Secondary prevention

Consultation for diagnosis with a genetic counsellor or nephrologist with expertise in PKD should be considered to provide counselling, diagnosis, and treatment recommendations.

Diet, smoking cessation, regular exercise, avoiding contact sport, and lipid and blood pressure control are all initial options. Vaccinations recommended include annual influenza and, in those with evidence of chronic kidney disease, pneumococcal vaccination.

Head magnetic resonance angiography should be done in patients with a family history of intracranial aneurysm or subarachnoid haemorrhage at baseline and every 5 to 10 years, or as needed.

Low sodium, restricted protein, and a low-cholesterol diet should be reviewed yearly. Patients should avoid caffeine (minimise daily caffeinated beverage intake and avoid caffeine-containing foods or related drugs, such as theophylline) as it increases levels of cyclic adenosine monophosphate (cAMP) in vitro, which has been shown to exacerbate cyst enlargement.[122]

Patients should be asked about chest pain and, if detected, an ECG, exercise testing, and echocardiogram, as appropriate, should be obtained.

Magnetic resonance imaging and computed tomography can detect small changes in kidney and cyst volumes over short periods of time.

Antenatal genetic diagnosis is usually not done for autosomal-dominant PKD, as this is not a fatal disease and women do not usually consider termination of pregnancy.

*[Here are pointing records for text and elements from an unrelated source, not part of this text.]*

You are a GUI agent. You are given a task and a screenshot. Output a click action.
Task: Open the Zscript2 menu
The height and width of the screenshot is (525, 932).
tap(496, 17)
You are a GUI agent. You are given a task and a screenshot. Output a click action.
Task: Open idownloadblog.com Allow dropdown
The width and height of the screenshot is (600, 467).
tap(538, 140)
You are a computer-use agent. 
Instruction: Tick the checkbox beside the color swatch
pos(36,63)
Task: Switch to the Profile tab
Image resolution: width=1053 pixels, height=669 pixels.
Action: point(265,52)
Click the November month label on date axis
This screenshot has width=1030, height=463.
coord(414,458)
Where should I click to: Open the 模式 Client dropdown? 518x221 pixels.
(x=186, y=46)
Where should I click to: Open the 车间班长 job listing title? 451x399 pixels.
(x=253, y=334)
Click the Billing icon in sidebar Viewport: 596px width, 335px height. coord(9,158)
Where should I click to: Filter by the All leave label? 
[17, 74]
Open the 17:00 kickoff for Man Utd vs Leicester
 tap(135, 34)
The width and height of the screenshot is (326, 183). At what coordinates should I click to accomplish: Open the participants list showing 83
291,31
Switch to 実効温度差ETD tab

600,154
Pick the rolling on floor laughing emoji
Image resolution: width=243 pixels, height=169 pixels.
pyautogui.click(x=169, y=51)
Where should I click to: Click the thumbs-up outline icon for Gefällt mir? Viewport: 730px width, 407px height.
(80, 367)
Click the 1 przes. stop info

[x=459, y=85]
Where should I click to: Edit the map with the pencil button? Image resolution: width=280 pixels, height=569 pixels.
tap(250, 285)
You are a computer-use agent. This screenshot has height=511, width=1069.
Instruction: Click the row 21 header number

Few centres offer this service.

Widespread pre-symptomatic screening for intracranial aneurysms is not justified. Screening is indicated if there is a family history of aneurysm or subarachnoid haemorrhage, if there is previous aneurysm rupture, if the patient is going for elective surgery (such as kidney transplant), if the patient is in a high-risk occupation (e.g., pilots, crane operators), and for patients with extreme anxiety despite adequate information.[31][34]